За неделю-другую Аня, и раньше выглядевшая вполне упитанной, растолстела, щеки налились клюквеннным румянцем, глаза словно бы уменьшились, потускнела синева зрачков. Ей выдали клеенчатый фартук и рукавицы. Фартук всегда блестел влажно и вонял хлоркой.
– Ну я его мою ведь раз сто на день, не меньше… Я ж этой заразы боюся.
И лицо под низко повязанной белой косынкой, казалось, тоже блестело, жирно лоснилось.
Несколько раз, когда я заходил в ее «палату», густо дымя махоркой, я видел, как Аня ела. Не снимая мокрого зловонного фартука, она неторопливо хлебала из котелка, отламывала хлеб, лежавший на столе на газете в полуметре от рукавиц, кусала маленькими белыми зубками.
С дальней койки стон:
– Ой, сестрица, опять!
– Ладно, ладно, потерпи… Вот и покушать не дадут… Ну, обосрался уже, эва-эвона, так полежи тихо… Ведь я же кушаю. Ну дай кончить, тогда уберу.
Иногда она мне казалась похожей на жирную крысу.
Некоторые больные жаловались:
– Анька, сука, все только жрет, зажимает наши пайки и меняет на шмотки. У нее уже целый сундук натасканный. Барыга она, а тут хоть подохни, она кружки кипятку не подаст.
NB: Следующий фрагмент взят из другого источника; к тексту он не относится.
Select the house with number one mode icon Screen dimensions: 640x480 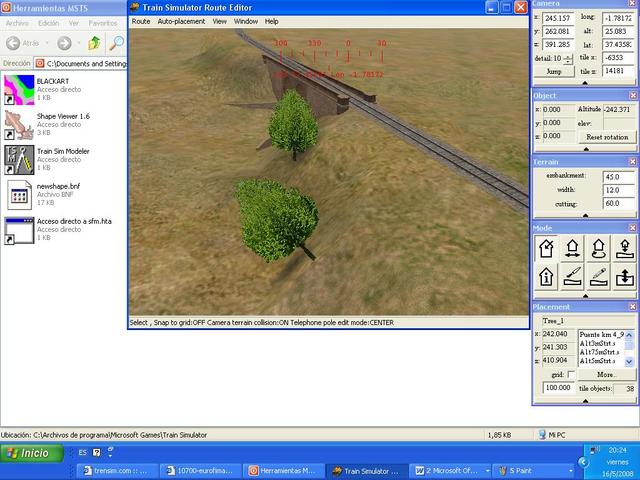[547, 277]
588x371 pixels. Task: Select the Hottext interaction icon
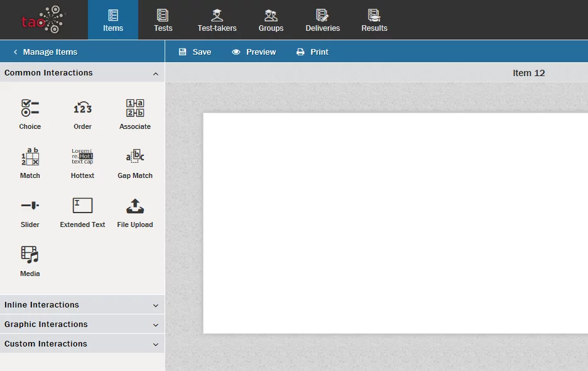pos(82,157)
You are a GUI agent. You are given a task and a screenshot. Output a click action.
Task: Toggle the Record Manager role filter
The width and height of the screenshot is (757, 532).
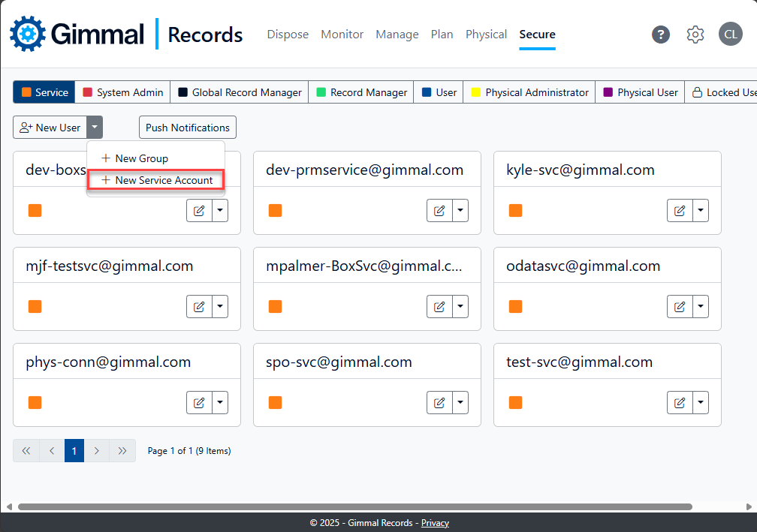[x=361, y=92]
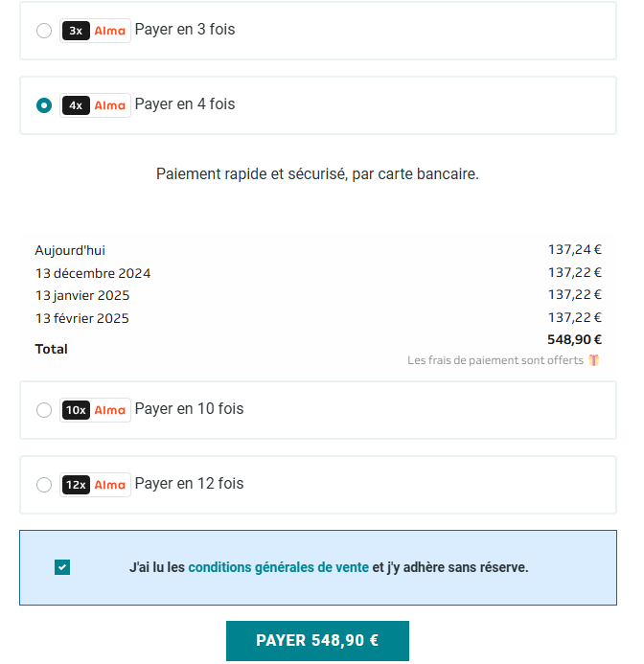Uncheck the terms acceptance checkbox
Image resolution: width=644 pixels, height=664 pixels.
(62, 567)
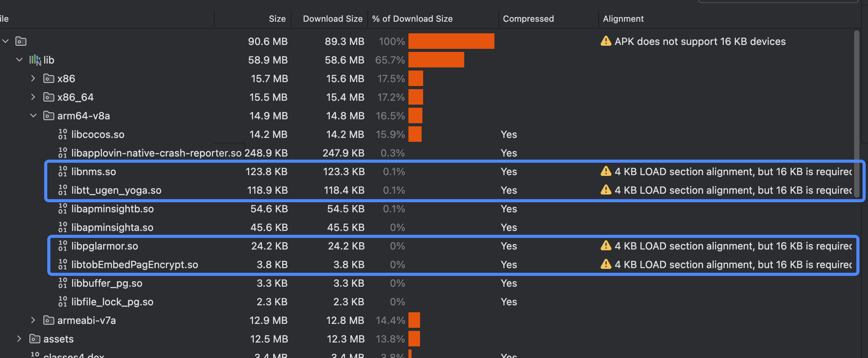868x358 pixels.
Task: Expand the x86 folder
Action: tap(33, 79)
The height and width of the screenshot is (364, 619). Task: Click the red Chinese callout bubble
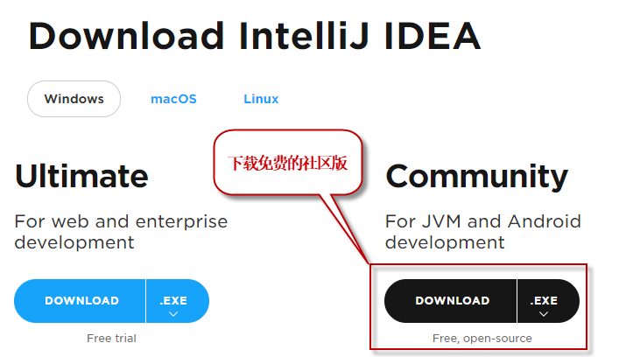pyautogui.click(x=288, y=163)
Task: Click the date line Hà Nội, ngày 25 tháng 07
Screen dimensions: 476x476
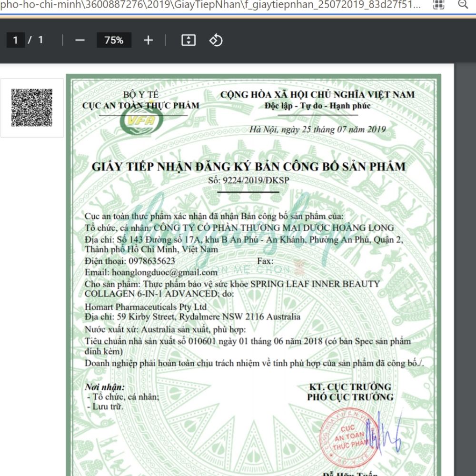Action: [x=317, y=129]
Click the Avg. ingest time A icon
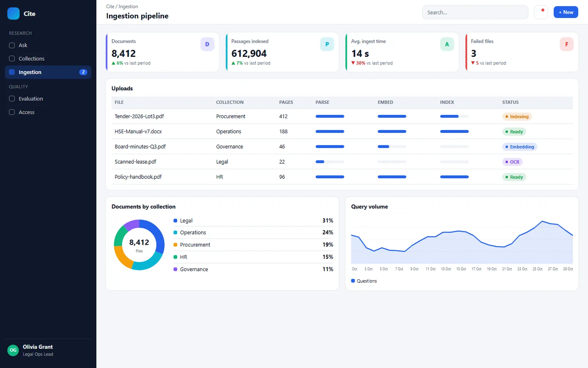 click(447, 44)
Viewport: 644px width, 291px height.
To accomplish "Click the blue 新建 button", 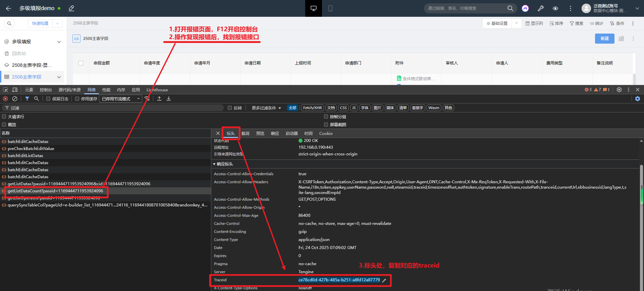I will (x=604, y=39).
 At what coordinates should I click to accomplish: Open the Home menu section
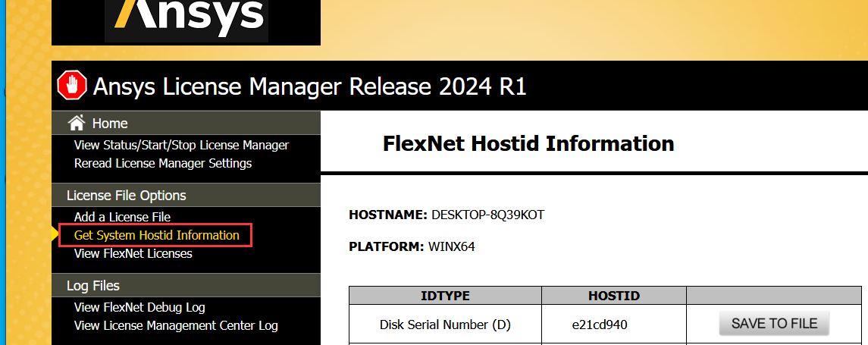tap(110, 123)

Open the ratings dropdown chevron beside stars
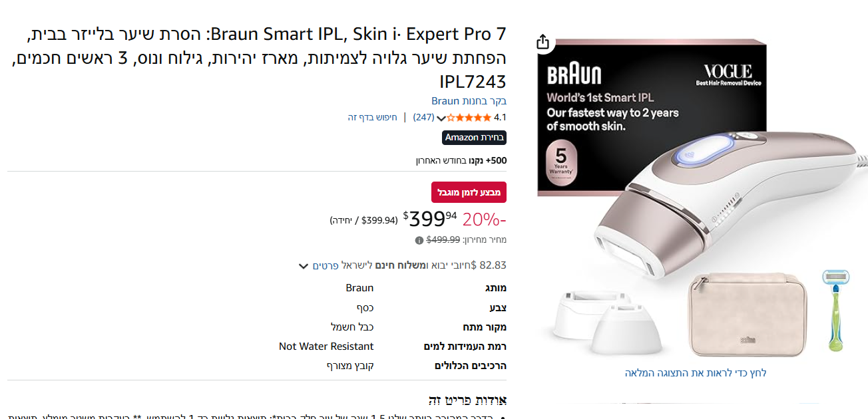pos(440,118)
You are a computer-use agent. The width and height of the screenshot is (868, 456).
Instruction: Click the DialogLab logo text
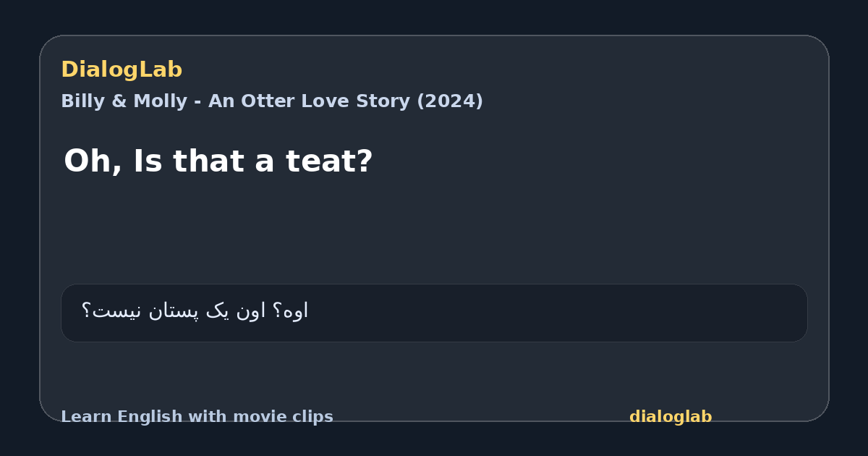click(x=122, y=69)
Когда я попытался говорить с ней о жалобах, она обиженно причитала:
– Ну как тебе не совестно! Я же целый день эвона в говне сижу… Ты на минутку зайдешь и как паровоз дымишь, а я ведь некурящая, мне тут от ихней вони ни вздоху, ни продыху, только и знаю, что эва-эвона подмываю, подтираю ихние шкелеты… Ну если съела лишний кусок, так ему ж и так пропадать. Кто еще, скажи, с нашей доходиловки хлебушко возьмет? Я ж вижу, как ты нос воротишь, когда я кушаю…
В другой раз она зло, по-крысиному ощерилась:
– Ну что ты слушаешь этих поносников? У них же все мозги эва-звона вместе с говном вытекли, а они на мене еще мораль наводят. Вот сниму сейчас на хрен фартук вонючий, не стану тут мучиться. Ну посмотрю, кого ты на мое место найдешь… Старуха-то уже сколько разов сачковала, косила эва на сильно больную, я тогда целые сутки тут спала на табуретке эвона, к стенке приткнувшись. На воле за такую работу эва-эвона две пайки дают… А ты мне лишней миской баланды глаза колешь.
Возражать было нечего, я старался только не показать, что испуган. Если бы она и впрямь забастовала, то найти замену было бы неимоверно трудно, а то и вовсе невозможно.
Аня становилась все толще, самоуверенней, грубее. Однако многие дизентерийные выздоравливали. И умирали в ее палате не чаще, чем рядом, у тяжелых. Каждый раз она прибегала, встревоженная:
– Кончился тот, что воколе окна, седой дяденька. Ты ему давеча от сердца колол. Ну, давай, скажи мужикам, чтоб забрали. А то мои поносники эва-эвона сильно боятся мертвяков.
Двух женщин Александр Иванович назначил санитарками взамен уехавшего на волю Гоши; позади моей кабинки отгородили еще один узкий сегмент, и туда втиснули одну «полувагонку», т.е. двухэтажный топчан, тумбочку и табуретку.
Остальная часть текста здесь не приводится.